Translate to another language

Software

High Performance Computing software consists of a few basic software categories as defined and organized on this Web site.
  • The first category is the underlying operating system.
  • The second category is defined as cluster middleware, which includes communication/message passing interface, resource managers, advanced schedulers, workload managers, and other cluster management tools. Additionally, some sites deploy their systems with a package of open source tools which are referred to on this Web site as cluster building kits.
  • The next category is defined as general middleware since its components may also be used in non-HPC environments.
  • Other listings in the software category include information on grid middleware and end-user applications designed to enhance a cluster and perform job or industry specific tasks.

Operating Systems
Cluster Middleware
General Middleware


Operating Systems

While Linux is the most popular operating system category in an HPC environment, Unix based and Mac OS X based clusters have a strong presence as well, with Windows currently being the least adopted in this space.

Cluster Middleware


Having the proper cluster middleware can make the difference between 20% utilization of your system and 99% utilization.
  • Communication/Message Passing Interface – Communication software such as MPI, MPICH and other variants are critical to enable parallel computing, as they are parallel libraries that contain methods needed to establish communication between the processes executed on the clients.
  • Resource Manager – One core piece of software is the Resource Manager. e.g., LSF, TORQUE, PBS Pro, SGE. Its function is to do basic node state monitoring and to receive job submission requests and execute the requests on the compute node. Some resource managers have basic scheduling or policy controls, but none of the current resource managers have the more complete set of workload management and advanced scheduling capabilities found in tools of those categories.
  • Advanced Scheduler – Advanced schedulers such as Moab or Maui add valuable efficiency improvements to a resource manager, often improving system utilization by an additional 10 to 35% above that which can be achieved by a resource manager under any real level of complexity.
  • Workload Manager – Workload managers such as Moab (Note: Moab provides workload management and advanced scheduling) add additional policy controls, automated event management, unification of multiple points of management, diagnostics and other capabilities that simplify the overall administrative, management and end-user experience.
  • Other cluster management tools – Cover areas such as hardware monitors, performance analysis tools and billing and allocation managers.
    • Hardware monitors consist of proprietary tools that are provided by hardware vendors to manage their own hardware but not that of others.
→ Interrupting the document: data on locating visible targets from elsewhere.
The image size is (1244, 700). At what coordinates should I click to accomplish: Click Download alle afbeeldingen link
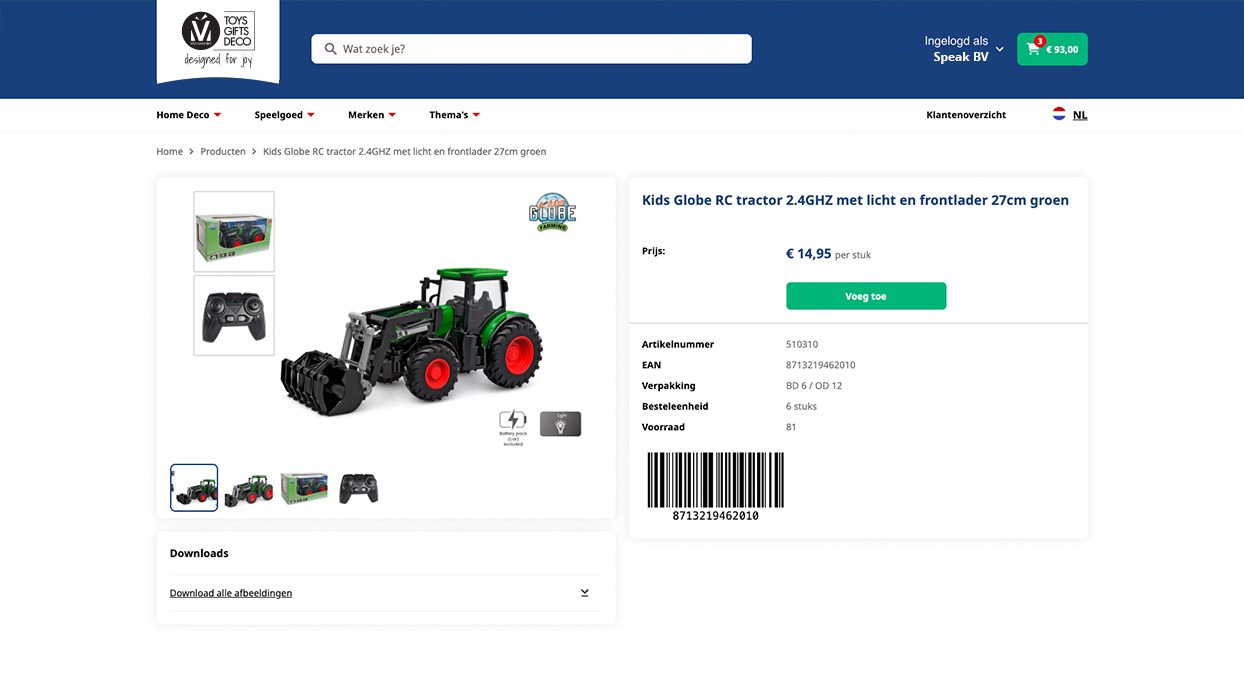[x=231, y=593]
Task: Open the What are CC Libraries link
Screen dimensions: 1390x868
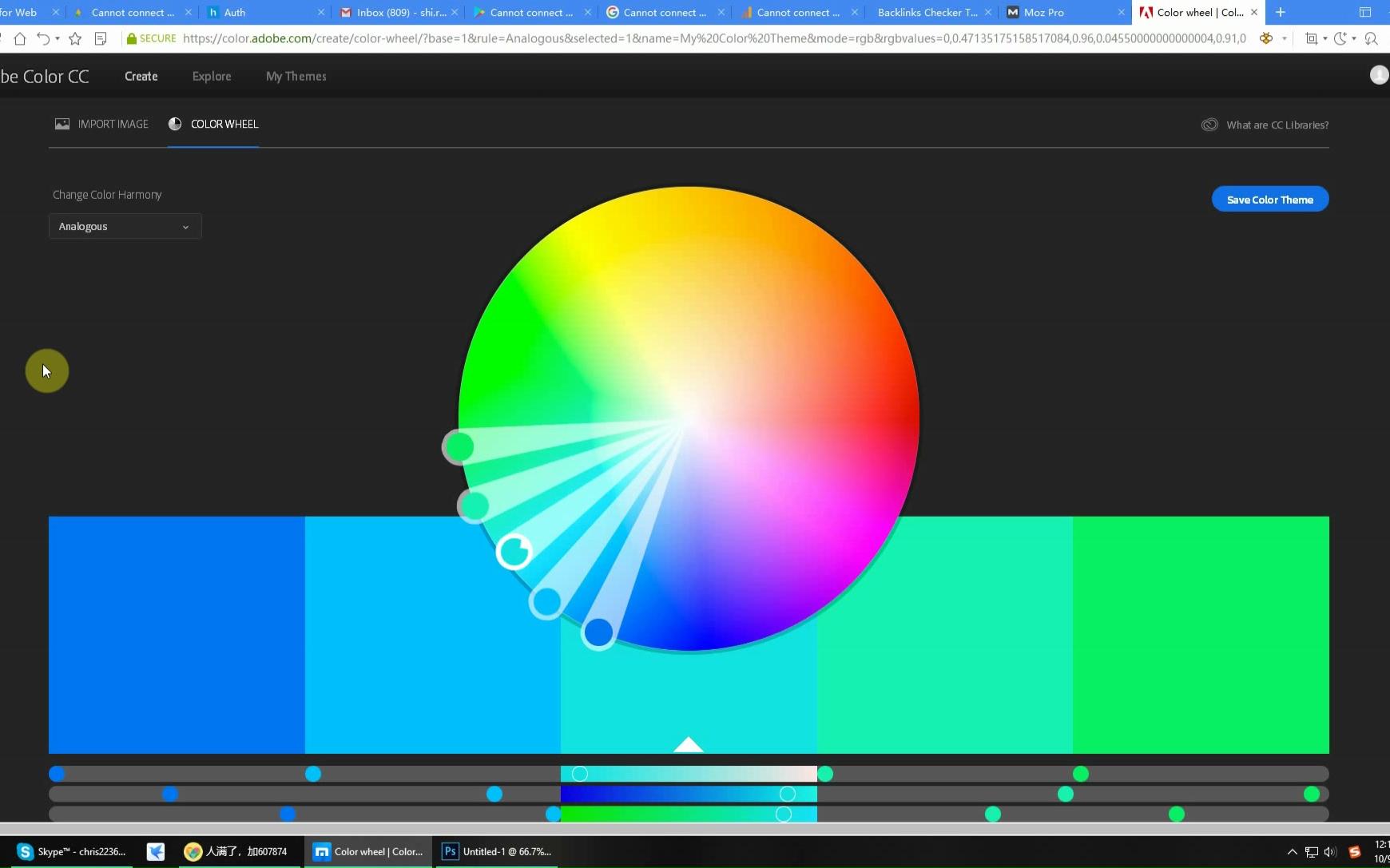Action: [1277, 125]
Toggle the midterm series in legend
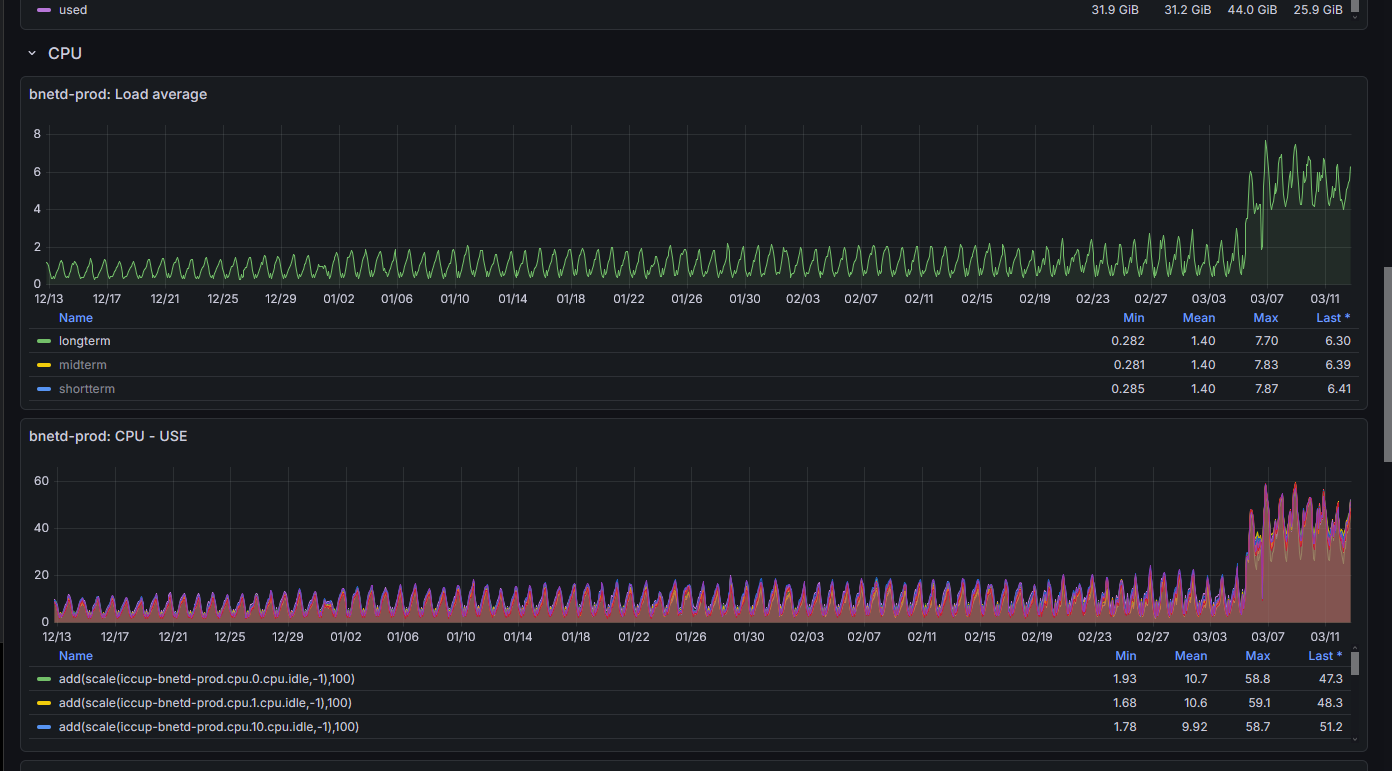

Generic open source management tools, such as Ganglia and Supermon, manage multiple types of hardware environments.
    • Performance analysis tools are used to evaluate performance levels and to help diagnose bottlenecks of various types.
    • Billing and allocation managers, such as Gold or QBank, are tools used to manage larger, more complex resource sharing environments by applying a credit system and resource allocation rule set that compliments workload managers or advanced schedulers such as Moab or Maui with additional tracking, and charging mechanisms.
  • Web Portals come in three principle types.
    • The first of these is the generalized job submission portal, which is intended to allow job submission and integrated workload management and advanced scheduling into a single easy-to-use Web-based interface for multiple resource manager types.
    • The second is the resource manager specific job submission portal, which is typically bundled with the resource manager and allows submission to its associated resource manager.
    • The third is the custom job submission portal, which is built manually or integrates a generalized job submission portal or a resource manager specific portal in addition to other site portal capabilities.
  • Cluster Building Kits – Some sites deploy their system with a package of open source tools. These packages are referred to on this Web site as Cluster Building Kits. Kit components usually include all the necessary software needed to install, configure and manage a cluster. e.g., file systems, resource managers, communications, hardware monitors, compilers.

General Middleware
 

General middleware components may also be used in non-HPC environments. These include items such as Compilers, Debuggers, File Systems, Data Staging Tools, License Managers, Provisioning Mangers and System Management tools.